Soumis en décembre 2023, pour examen et adoption au Conseil National de la Transition (CNT), le projet de Loi relatif à la Prévention du VIH, à la prise en charge et à la protection des personnes vivant avec le VIH/SIDA en République de Guinée a été examiné ce lundi 8 janvier 2024, en inter-commissions par les Conseillers nationaux avec les cadres du Ministère de la santé et de l’hygiène publique. 

 

C’est la Secrétaire Générale du département de la Santé qui a conduit la délégation dudit Ministère. Selon Khaïté SALL :« les autorités sont confrontées à des défis considérables liés à la stigmatisation et à la discrimination des personnes vivant avec le VIH et ces obstacles persistent dans tous les pays du monde.

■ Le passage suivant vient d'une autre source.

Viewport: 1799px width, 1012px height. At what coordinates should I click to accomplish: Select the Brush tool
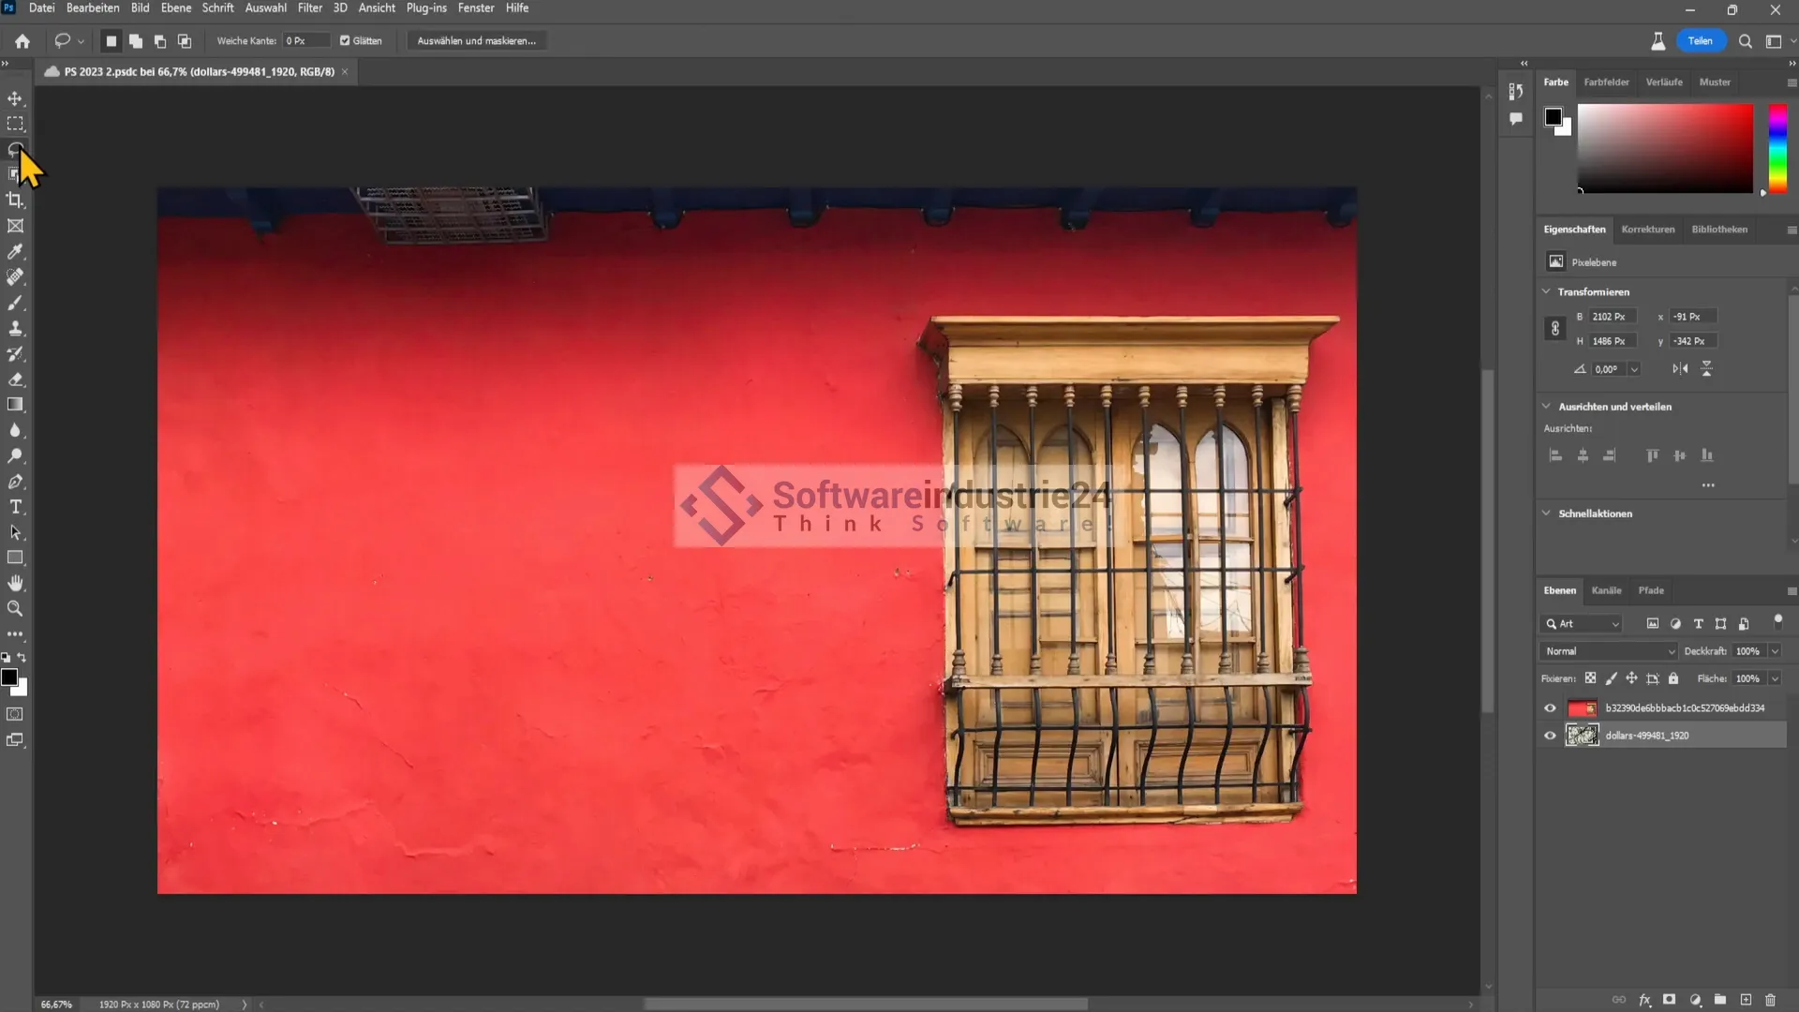click(15, 303)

L’adoption de ce projet de loi permettra de lutter contre la discrimination, la stigmatisation des personnes vivant avec le VIH et de protéger leurs droits » a-t-elle argumenté.

 

 

Répondant aux différentes questions des Conseillers nationaux liées à la situation du VIH/SIDA en Guinée, le coordinateur national adjoint du comité national de lutte contre le VIH/SIDA, Dr Aliou DIALLO a dit qu’ils étaient au total en 2023 : « 126 806 malades vivant avec le VIH/SIDA en République de Guinée avec un taux de prévalence de 1,6% chez les femmes et 1,5% chez les hommes et parmi lesquels 88026 sous traitements d’ARV. La région la plus affectée est celle de Boké avec 2% contre 1,7% pour la zone de Conakry, 1% pour la région de Faranah, la région de Kankan 0,7%, la région de Kindia 1,8%, la région de Labé 1,6%, la région de Mamou 1% et la région de N’zérékoré 1,5% » a-t-il énuméré avant de préciser que la prise en charge est gratuite et totale sur toute l’étendue du territoire national.

 

 

Au sortir de cette rencontre, le Président de la commission Santé, Education, art et culture Pr Hassane BAH a dit que : « C’est un projet de Loi qui a des avantages pour notre pays parce qu’il permet de renforcer les dispositions déjà existantes en matière de droit pénal contre des personnes qui vont entretenir des relations sexuelles non protégées dans le seul but de transmettre le VIH. Aussi, il y’a une disposition qui vise à garantir la non stigmatisation des personnes atteintes de VIH d’avoir accès aux emplois sans discrimination » a-t-il indiqué.

 

Pour sa part, la secrétaire générale a salué et remercié les conseillers nationaux pour leurs contributions remarquables ayant permis d’améliorer ce projet de Loi. Elle a promis de prendre en compte les recommandations issues des différents travaux dans les commissions du CNT.
Pour rappel ce projet de loi a été examiné dans les différentes commissions du Conseil national de la transition (CNT).